VACSEN: A Visualization Approach for Noise Awareness in Quantum Computing

• URL: http://arxiv.org/abs/2207.14135v1
• Date: Thu, 28 Jul 2022 14:57:24 GMT
• Title: VACSEN: A Visualization Approach for Noise Awareness in Quantum Computing
• Authors: Shaolun Ruan, Yong Wang, Weiwen Jiang, Ying Mao, Qiang Guan
• Abstract summary: Quantum computing has attracted considerable public attention due to its exponential speedup over classical computing. Despite its advantages, today's quantum computers intrinsically suffer from noise and are error-prone. We propose a novel visualization approach to achieve noise-aware quantum computing.

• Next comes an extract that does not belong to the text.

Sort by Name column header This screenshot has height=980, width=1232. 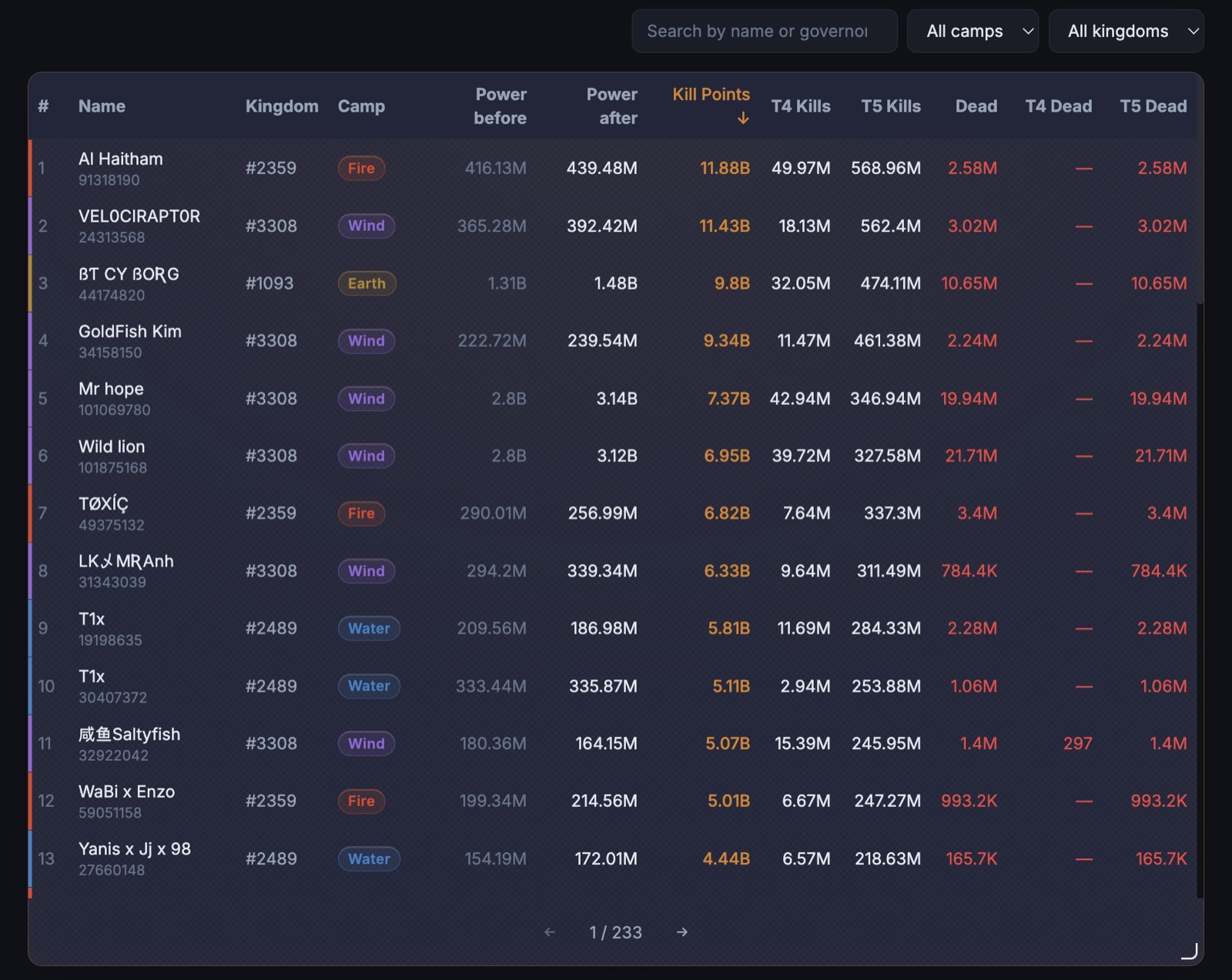point(102,106)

• Score: 7.757434376432302
• License: http://arxiv.org/licenses/nonexclusive-distrib/1.0/
• Abstract: Quantum computing has attracted considerable public attention due to its exponential speedup over classical computing. Despite its advantages, today's quantum computers intrinsically suffer from noise and are error-prone. To guarantee the high fidelity of the execution result of a quantum algorithm, it is crucial to inform users of the noises of the used quantum computer and the compiled physical circuits. However, an intuitive and systematic way to make users aware of the quantum computing noise is still missing. In this paper, we fill the gap by proposing a novel visualization approach to achieve noise-aware quantum computing. It provides a holistic picture of the noise of quantum computing through multiple interactively coordinated views: a Computer Evolution View with a circuit-like design overviews the temporal evolution of the noises of different quantum computers, a Circuit Filtering View facilitates quick filtering of multiple compiled physical circuits for the same quantum algorithm, and a Circuit Comparison View with a coupled bar chart enables detailed comparison of the filtered compiled circuits. We extensively evaluate the performance of VACSEN through two case studies on quantum algorithms of different scales and an in-depth interviews with 12 quantum computing users. The results demonstrate the effectiveness and usability of VACSEN in achieving noise-aware quantum computing.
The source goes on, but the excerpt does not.